# Exercise prompt
Copy out all the records exactly.

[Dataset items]
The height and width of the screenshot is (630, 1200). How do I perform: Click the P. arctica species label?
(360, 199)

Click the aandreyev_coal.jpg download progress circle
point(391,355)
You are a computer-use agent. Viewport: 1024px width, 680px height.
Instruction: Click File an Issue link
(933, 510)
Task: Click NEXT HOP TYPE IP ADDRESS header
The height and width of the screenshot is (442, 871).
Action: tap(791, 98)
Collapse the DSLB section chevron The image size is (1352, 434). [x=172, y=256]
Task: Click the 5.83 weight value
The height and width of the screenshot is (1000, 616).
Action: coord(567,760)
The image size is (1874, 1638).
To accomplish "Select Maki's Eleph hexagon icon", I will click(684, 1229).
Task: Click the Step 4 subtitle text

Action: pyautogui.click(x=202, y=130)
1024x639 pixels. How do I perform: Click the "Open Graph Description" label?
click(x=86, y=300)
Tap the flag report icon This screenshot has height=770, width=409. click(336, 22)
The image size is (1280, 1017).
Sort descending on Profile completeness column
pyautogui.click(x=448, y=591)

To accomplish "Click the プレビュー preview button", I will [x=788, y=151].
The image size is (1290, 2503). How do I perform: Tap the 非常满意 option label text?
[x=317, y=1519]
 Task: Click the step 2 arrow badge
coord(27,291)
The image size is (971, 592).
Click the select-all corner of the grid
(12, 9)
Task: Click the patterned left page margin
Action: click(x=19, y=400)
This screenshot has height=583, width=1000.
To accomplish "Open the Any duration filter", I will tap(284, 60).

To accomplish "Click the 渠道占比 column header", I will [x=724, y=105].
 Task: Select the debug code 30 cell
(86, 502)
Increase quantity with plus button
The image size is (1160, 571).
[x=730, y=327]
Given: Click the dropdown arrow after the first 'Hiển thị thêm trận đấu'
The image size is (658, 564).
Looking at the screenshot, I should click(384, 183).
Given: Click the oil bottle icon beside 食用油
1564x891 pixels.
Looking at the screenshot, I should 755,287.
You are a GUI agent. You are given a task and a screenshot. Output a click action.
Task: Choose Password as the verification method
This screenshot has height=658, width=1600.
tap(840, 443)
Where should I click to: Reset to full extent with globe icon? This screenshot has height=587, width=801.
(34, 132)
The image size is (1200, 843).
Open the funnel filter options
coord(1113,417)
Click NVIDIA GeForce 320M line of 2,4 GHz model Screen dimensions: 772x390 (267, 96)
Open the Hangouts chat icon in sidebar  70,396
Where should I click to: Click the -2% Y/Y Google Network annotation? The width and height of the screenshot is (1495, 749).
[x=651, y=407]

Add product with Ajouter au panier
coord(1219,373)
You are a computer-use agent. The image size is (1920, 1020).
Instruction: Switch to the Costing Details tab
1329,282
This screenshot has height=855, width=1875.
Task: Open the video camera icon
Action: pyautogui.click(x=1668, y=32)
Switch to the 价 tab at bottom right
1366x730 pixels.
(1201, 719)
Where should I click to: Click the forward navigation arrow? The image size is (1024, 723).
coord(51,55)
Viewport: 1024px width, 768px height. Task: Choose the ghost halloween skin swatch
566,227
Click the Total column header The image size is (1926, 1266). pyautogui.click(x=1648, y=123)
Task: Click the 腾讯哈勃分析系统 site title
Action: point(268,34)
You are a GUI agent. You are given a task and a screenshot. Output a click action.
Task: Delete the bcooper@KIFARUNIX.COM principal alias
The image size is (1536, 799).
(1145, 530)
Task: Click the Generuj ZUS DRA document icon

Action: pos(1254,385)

# Your response
The height and width of the screenshot is (630, 1200). How do I perform: Click the P. arctica species label?
(360, 199)

Click the aandreyev_coal.jpg download progress circle
point(391,355)
You are a computer-use agent. Viewport: 1024px width, 680px height.
Instruction: Click File an Issue link
(933, 510)
Task: Click NEXT HOP TYPE IP ADDRESS header
The height and width of the screenshot is (442, 871).
Action: tap(791, 98)
Collapse the DSLB section chevron The image size is (1352, 434). [x=172, y=256]
Task: Click the 5.83 weight value
The height and width of the screenshot is (1000, 616).
Action: coord(567,760)
The image size is (1874, 1638).
To accomplish "Select Maki's Eleph hexagon icon", I will click(684, 1229).
Task: Click the Step 4 subtitle text

Action: pyautogui.click(x=202, y=130)
1024x639 pixels. How do I perform: Click the "Open Graph Description" label?
click(x=86, y=300)
Tap the flag report icon This screenshot has height=770, width=409. click(336, 22)
The image size is (1280, 1017).
Sort descending on Profile completeness column
pyautogui.click(x=448, y=591)

To accomplish "Click the プレビュー preview button", I will [x=788, y=151].
The image size is (1290, 2503). How do I perform: Tap the 非常满意 option label text?
[x=317, y=1519]
 Task: Click the step 2 arrow badge
coord(27,291)
The image size is (971, 592).
Click the select-all corner of the grid
(12, 9)
Task: Click the patterned left page margin
Action: click(x=19, y=400)
This screenshot has height=583, width=1000.
To accomplish "Open the Any duration filter", I will tap(284, 60).

To accomplish "Click the 渠道占比 column header", I will [x=724, y=105].
 Task: Select the debug code 30 cell
(86, 502)
Increase quantity with plus button
The image size is (1160, 571).
[x=730, y=327]
Given: Click the dropdown arrow after the first 'Hiển thị thêm trận đấu'
The image size is (658, 564).
Looking at the screenshot, I should click(384, 183).
Given: Click the oil bottle icon beside 食用油
1564x891 pixels.
Looking at the screenshot, I should 755,287.
You are a GUI agent. You are given a task and a screenshot. Output a click action.
Task: Choose Password as the verification method
This screenshot has height=658, width=1600.
tap(840, 443)
Where should I click to: Reset to full extent with globe icon? This screenshot has height=587, width=801.
(34, 132)
The image size is (1200, 843).
Open the funnel filter options
coord(1113,417)
Click NVIDIA GeForce 320M line of 2,4 GHz model Screen dimensions: 772x390 (267, 96)
Open the Hangouts chat icon in sidebar  70,396
Where should I click to: Click the -2% Y/Y Google Network annotation? The width and height of the screenshot is (1495, 749).
[x=651, y=407]

Add product with Ajouter au panier
coord(1219,373)
You are a computer-use agent. The image size is (1920, 1020).
Instruction: Switch to the Costing Details tab
1329,282
This screenshot has height=855, width=1875.
Task: Open the video camera icon
Action: pyautogui.click(x=1668, y=32)
Switch to the 价 tab at bottom right
1366x730 pixels.
(1201, 719)
Where should I click to: Click the forward navigation arrow? The image size is (1024, 723).
coord(51,55)
Viewport: 1024px width, 768px height. Task: Choose the ghost halloween skin swatch
566,227
Click the Total column header The image size is (1926, 1266). pyautogui.click(x=1648, y=123)
Task: Click the 腾讯哈勃分析系统 site title
Action: point(268,34)
You are a GUI agent. You are given a task and a screenshot. Output a click action.
Task: Delete the bcooper@KIFARUNIX.COM principal alias
The image size is (1536, 799).
(1145, 530)
Task: Click the Generuj ZUS DRA document icon

Action: pos(1254,385)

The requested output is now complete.